Since OCLC found in 2010 that the general public still overwhelmingly associates public libraries with books, if we want to stay relevant in the Internet age it only makes sense that we move into the bookish internet. As such, this memo explains why the Hogsmeade Public Library should make establishing a presence on Goodreads a key part of their social media strategy.

Here it is: St. Dennis — Director’s Brief

(P.S. — Yes, Hogsmeade came from Harry Potter. Why not?)

Read 8 comments

  1. I love the idea of using technology to make a connection with books. There are plenty of emerging technologies and new uses of the library, but to bring it back to the basics is a lovely idea. I think GoodReads is also a way to teach patrons some skills they can transfer to other parts of their life: organizing digital collections (lists), working online, providing feedback, interacting online in a safe environment, easing into social media. Great idea and a well laid out brief.

  2. @monica, Thanks for your insightful brief on Goodreads! I’m glad you point out the privacy concerns, too. LibraryThing also offers OPAC integration for readers’ advisory, but LT still seems behind the times re: UX. And if the UI and experience kill it for the patrons, it’s unlikely to succeed, methinks. :-

    Interestingly, OCLC has partnered with Goodreads — I’d need to dig further to see how OCLC will handle privacy concerns, though.
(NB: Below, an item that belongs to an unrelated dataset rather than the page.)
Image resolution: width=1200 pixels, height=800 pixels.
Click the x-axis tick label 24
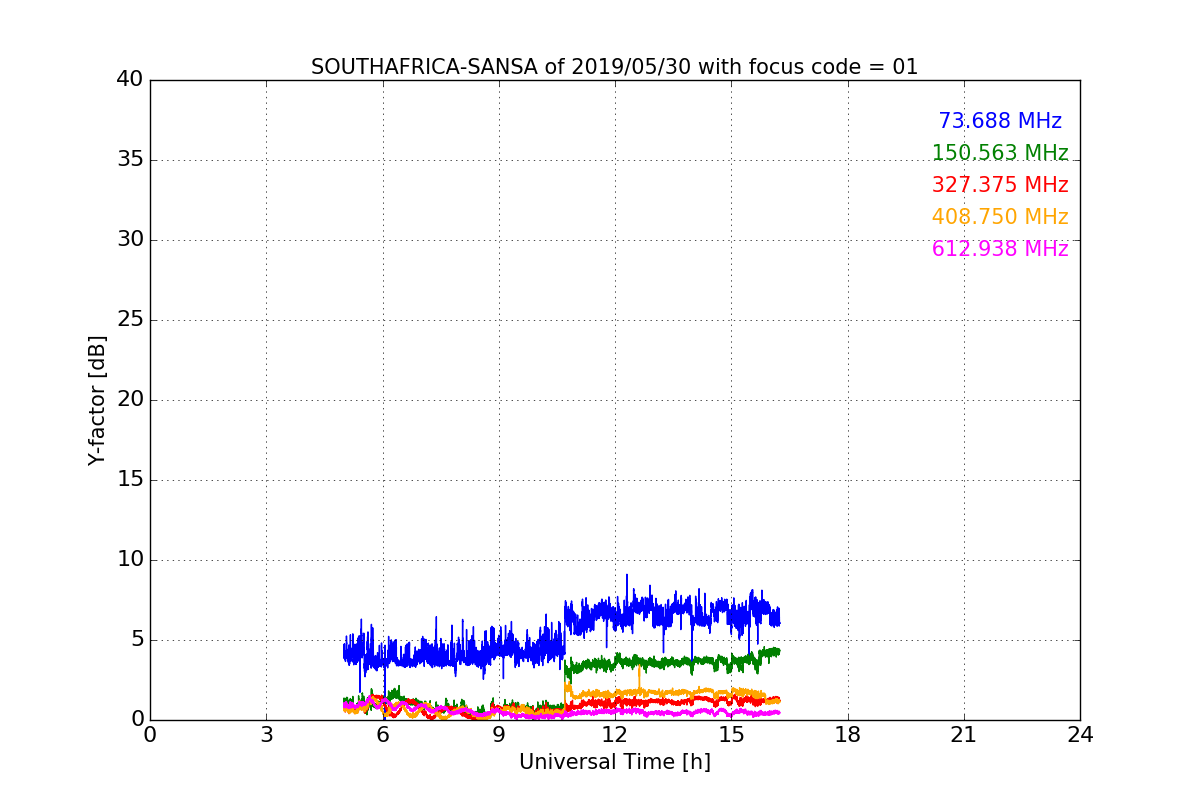click(x=1080, y=734)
    Also love the nod to HP! Now I wonder how Hogwarts’ Library would handle social media… 😉

  3. Monica, I enjoyed your directors brief and agree with your concepts. People do still think of libraries = books and with all of our efforts to improve services and programming we can’t ignore this. Your ideas to use a tool like Goodreads and making it a part of the libraries social networking is inspiring. Many people know about Goodreads and it could be an easy way to connect them with the library. They can participate and share books they liked. Traditional readers advisory is mainly from people talking about books they’ve read or want to read, all word of mouth. Using Goodreads has a lot of potential and is a good way to build on community within the library.

  4. @monica I really liked your choice of technology! My library has a Goodreads account and I was interested to see your point of view regarding the library’s role and purpose.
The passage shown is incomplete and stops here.